→ Task details: Write the data out again exactly, with every picture removed.

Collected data

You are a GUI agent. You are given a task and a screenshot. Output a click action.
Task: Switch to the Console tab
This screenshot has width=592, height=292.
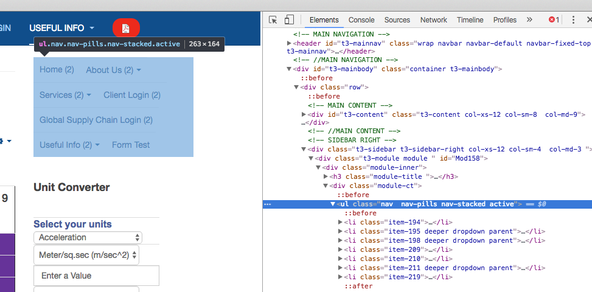361,20
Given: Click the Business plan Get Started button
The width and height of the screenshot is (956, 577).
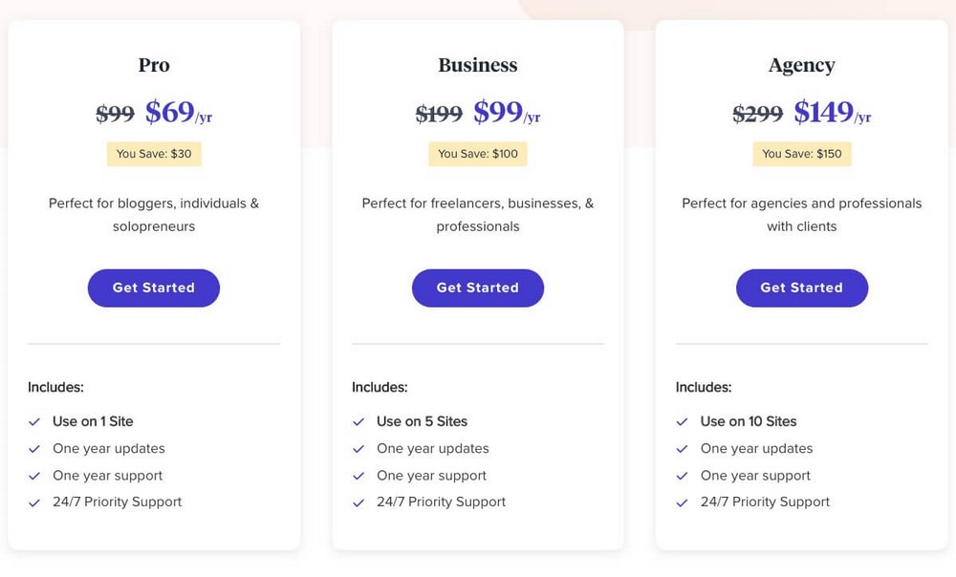Looking at the screenshot, I should 477,288.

→ Result for this task:
You are a GUI agent. You are given a task and a screenshot. Output a click action.
Task: Switch to the Console tab
This screenshot has width=592, height=292.
361,20
Given: Click the Business plan Get Started button
The width and height of the screenshot is (956, 577).
Looking at the screenshot, I should 477,288.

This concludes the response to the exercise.